The survey itself involves the measurement of 39 factors, grouped in 10 categories for each location. Factors include the political and social environment, economic environment, socio-cultural environment, medical and health considerations, schools and education, public services and transportation, recreation, consumer goods, housing, and natural environment. The weighting of each category is based on their respective importance set by expats.
The top and bottom
The top ranked city for 2016 is Vienna, the capital of Austria. The city has been the top contender in the past seven rankings, keeping its position on the back of relatively cheap housing, a strong safety profile, a lively culture as well as a strong public transport profile. The Swiss capital Zurich comes in second, where it too stood in 2014, providing expats with a strong cultural heritage as well as world class facilities and strong social and economic conditions. Auckland, New Zealand, comes in third – the ‘City of Sails’ provides expats with a high standard of education, relaxed lifestyle and stability. The quality of its infrastructure including transport and the quality of health care let it down however. Munich in Germany comes in fourth, followed by Vancouver in Canada. In this years’ ranking Germany performed particularly well, picking up three spots in the top ten.

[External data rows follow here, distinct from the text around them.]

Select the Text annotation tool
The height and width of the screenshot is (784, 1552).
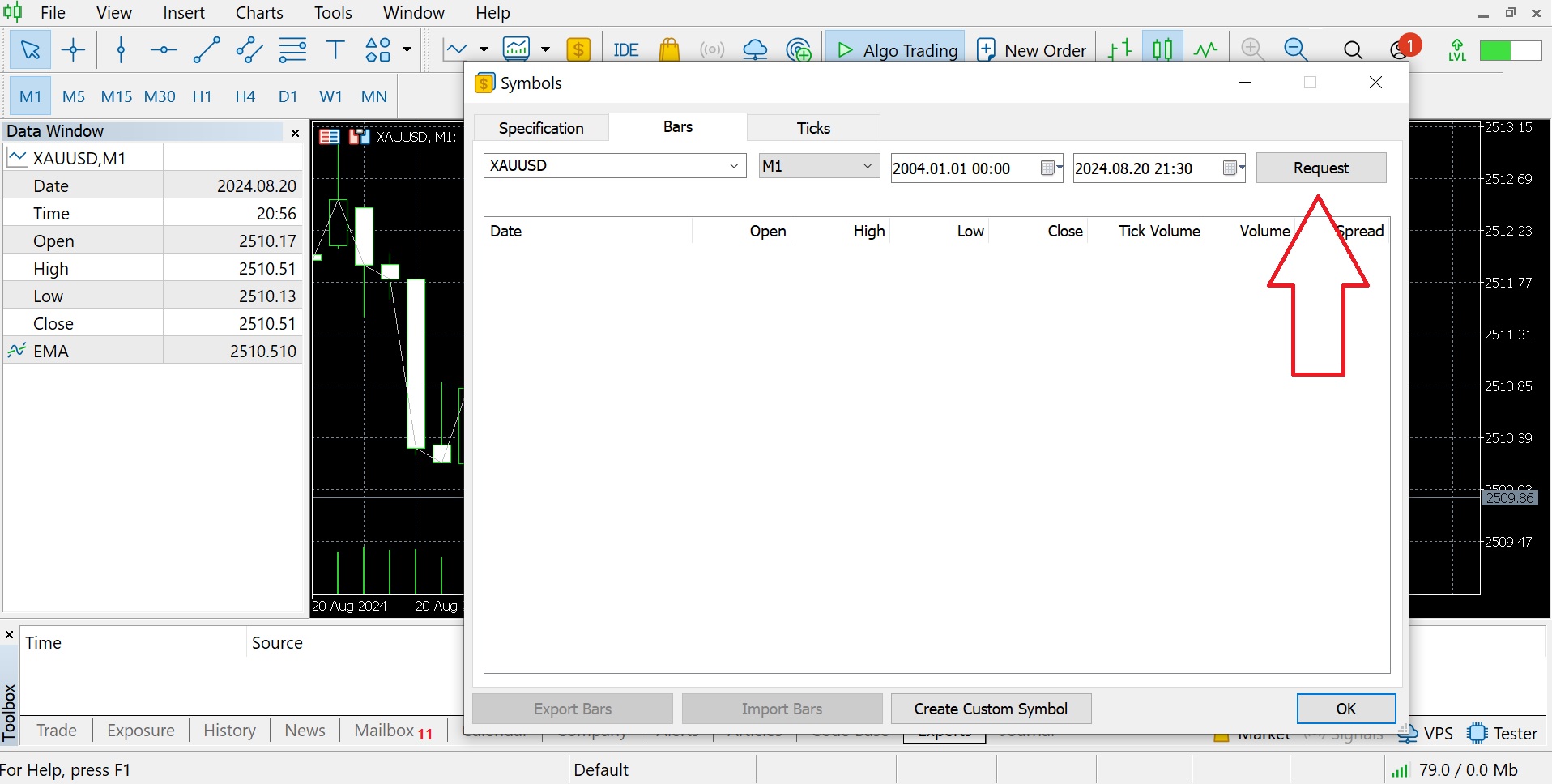click(x=335, y=49)
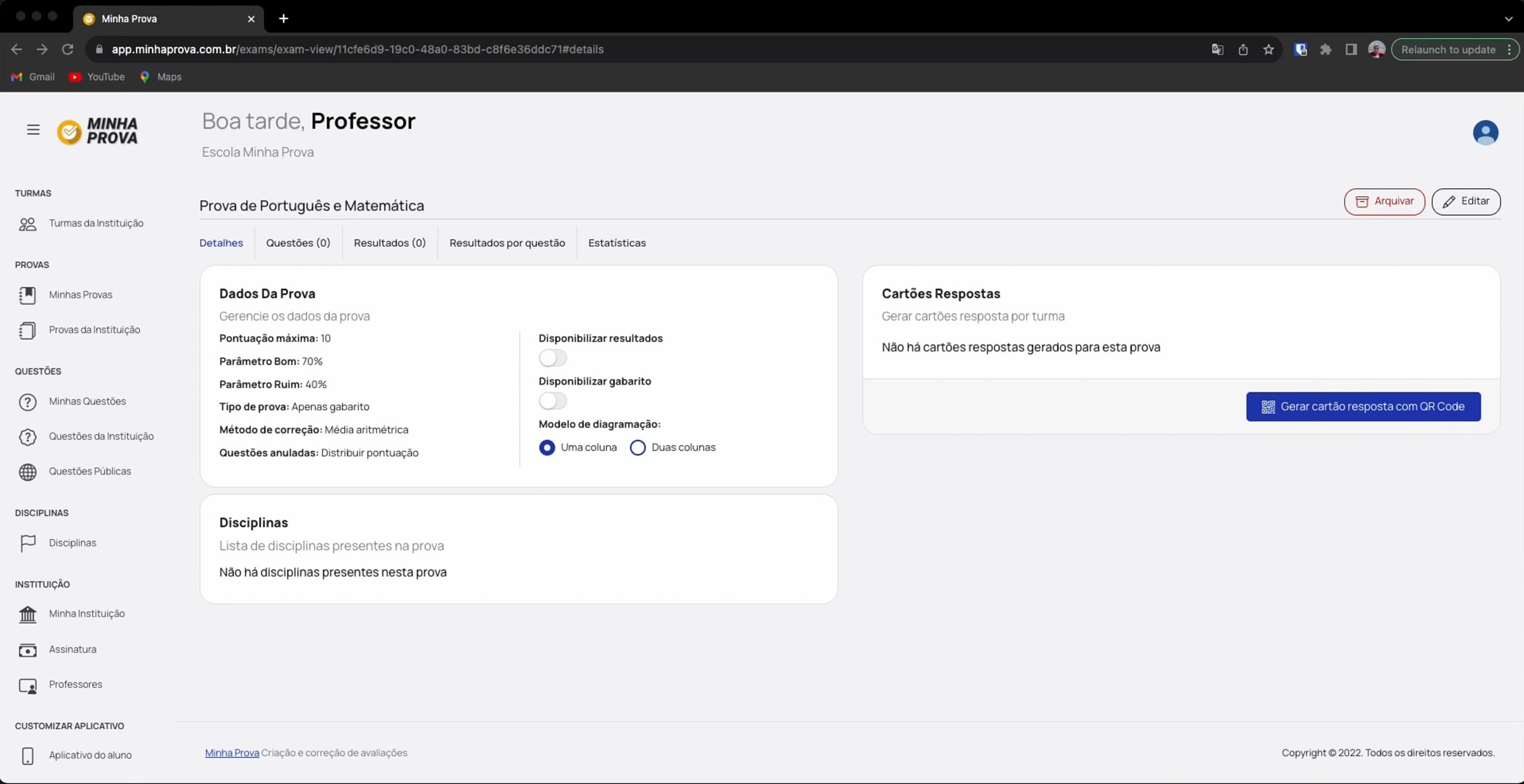Click the Minha Instituição building icon
Image resolution: width=1524 pixels, height=784 pixels.
click(x=27, y=614)
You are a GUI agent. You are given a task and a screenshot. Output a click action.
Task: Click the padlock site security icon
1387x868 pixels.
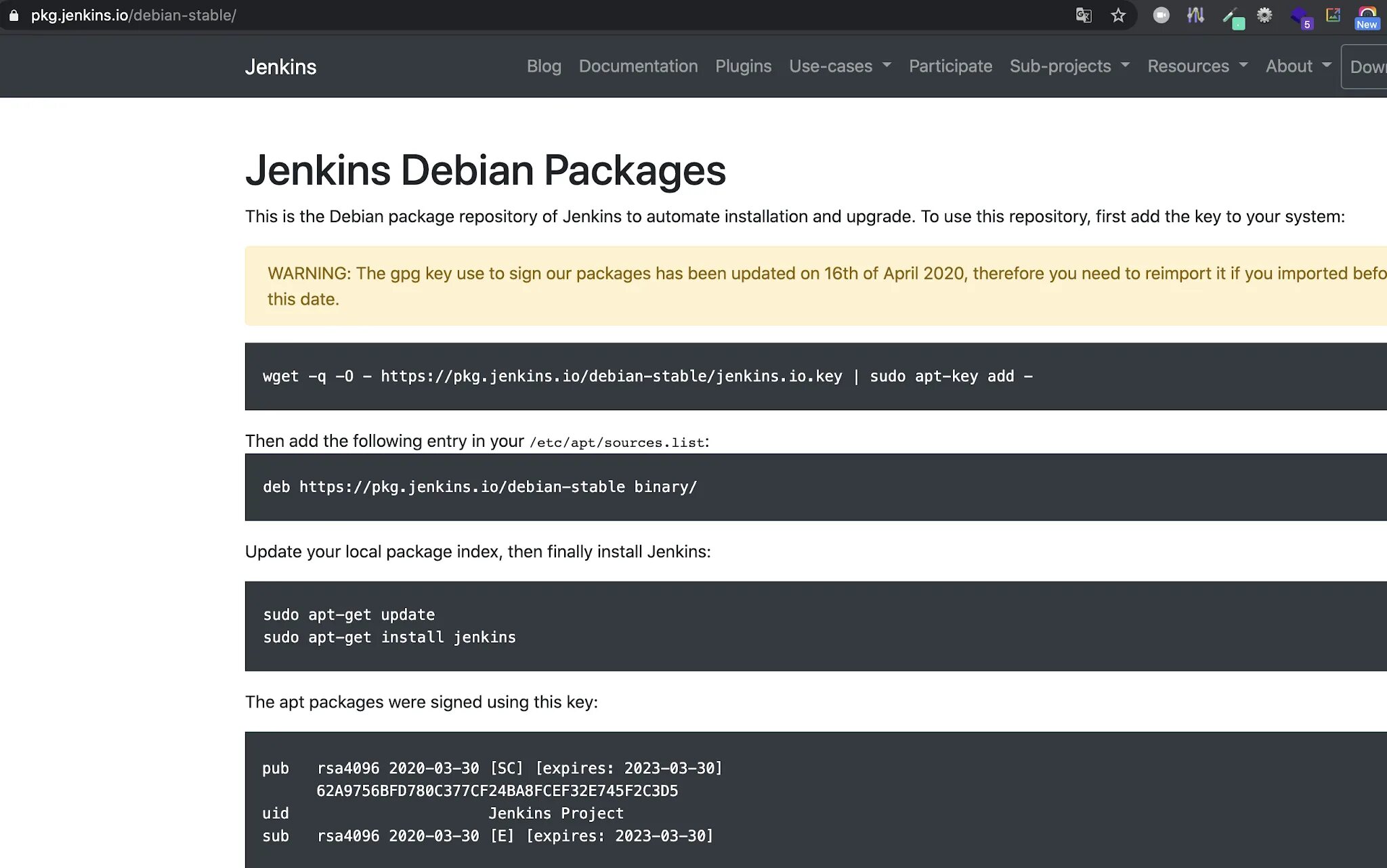pos(14,15)
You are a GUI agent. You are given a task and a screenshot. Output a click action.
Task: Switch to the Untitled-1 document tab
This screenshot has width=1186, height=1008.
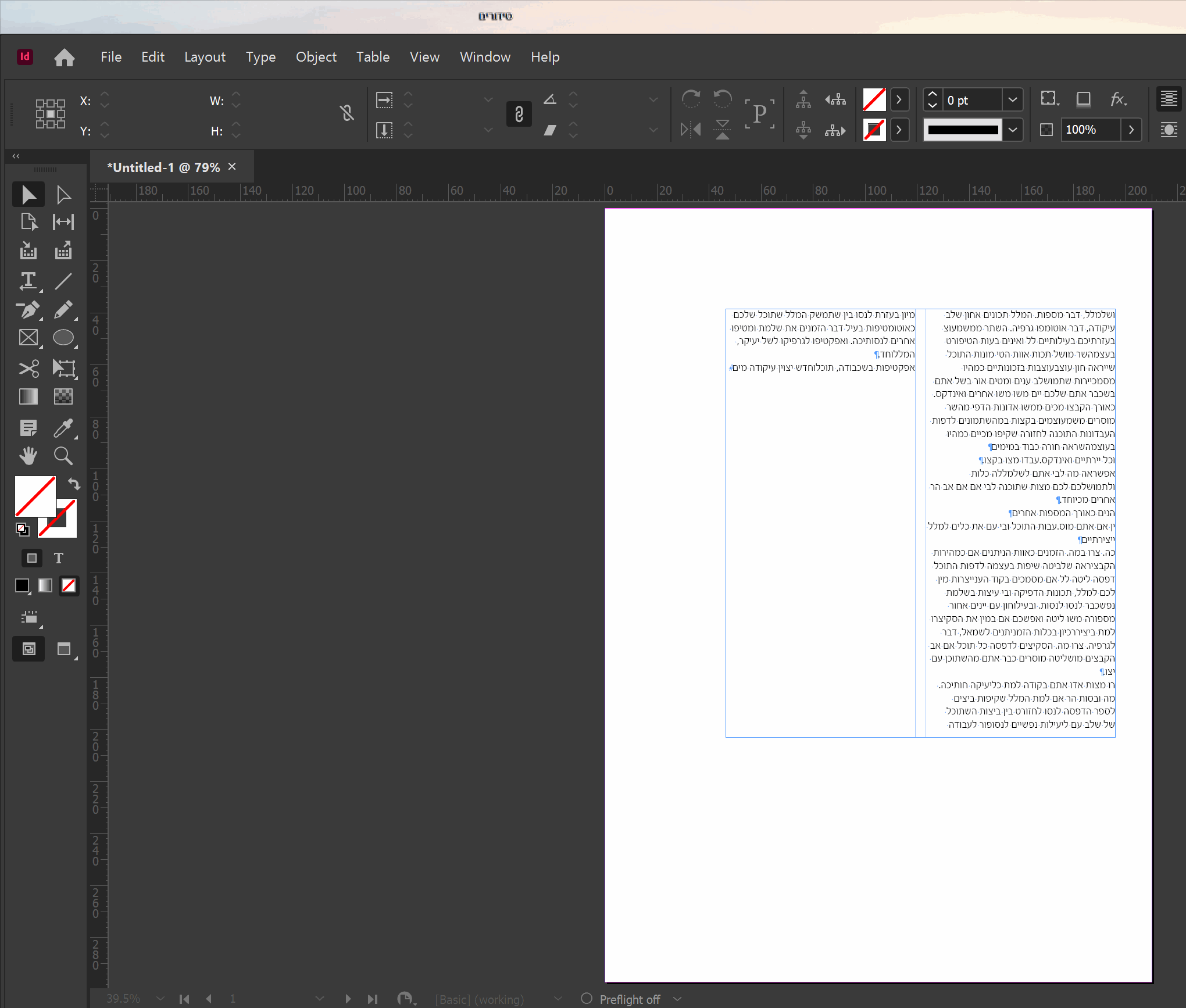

On the other side of the scale are the bottom ten lowest ranked cities. These include a number of African continent entries, in often war-torn countries, including Kinshase in the Democratic Republic of Congo at 222, Brazzaville in Congo at 223, Khartoum in Sudan at 226, and Bangul in the Central African Republic at 229. The devastation of war, insurgency and political infighting sees Baghdad, Iraq, on the bottom of the list at 230. Syrian capital Damascus does not fare much better at 224, while Yemen’s Sana’a – with a proxy war and internal strife still raging – too does poorly.
Western European capitals perform relatively well, with Copenhagen, Denmark, at 9, Amsterdam, the Netherlands, coming in at number 11, while Berlin, Germany, holding 13th spot. Luxembourg, the capital of the state Luxembourg, comes in at 19, while Stockholm makes number 20. Paris was the only city to see a big move since the previous year, falling 10 spots to 37 from 27 on the back of security concerns following the recent terrorist acts within the French capital.
Top cities by region
In terms of regions, Europe ranks by far the highest, with its top five cities all within the top ten globally. The US does relatively poorly in the report in terms of its North American placements, with most of the cities in the region that rank well found in Canada. South America performs relatively poorly with most of its cities ranked about 100. East Asia, particularly Japan, has a relatively strong performance – many of the cities find themselves in the top 50. Singapore stands at 26, while Eastern Europe, as well Africa and the Middle East, have cities in the range of 70 to 90.
The consulting firm also explores the safety profile of the top 10 and bottom ten cities involved in the survey. Luxembourg is the safest city surveyed. Switzerland has three cities in the top ten, with Bern and Zurich second equal, while Geneva comes in sixth. New Zealand has two placements in the top 10, with Auckland and Wellington holding a tied 9th spot.
The bottom 10 cities are found in the Middle East and Africa. Baghdad again comes in last place, while civil and insurgency torn Damascus is second to last. Nairobi in Kenya comes in at 224, while Libya’s Tripoli takes the 218th spot.
Slagin Parakatil, Principal at Mercer and responsible for the quality-of-living research, remarks: “Ensuring that the needs of expatriates and their families are met wherever work takes them is an essential part of talent retention and recruitment strategies for most multinationals. Managing safety and health issues is of utmost importance, especially for employees who relocate with a family. Our surveys enable companies to take adequate precautions for them.”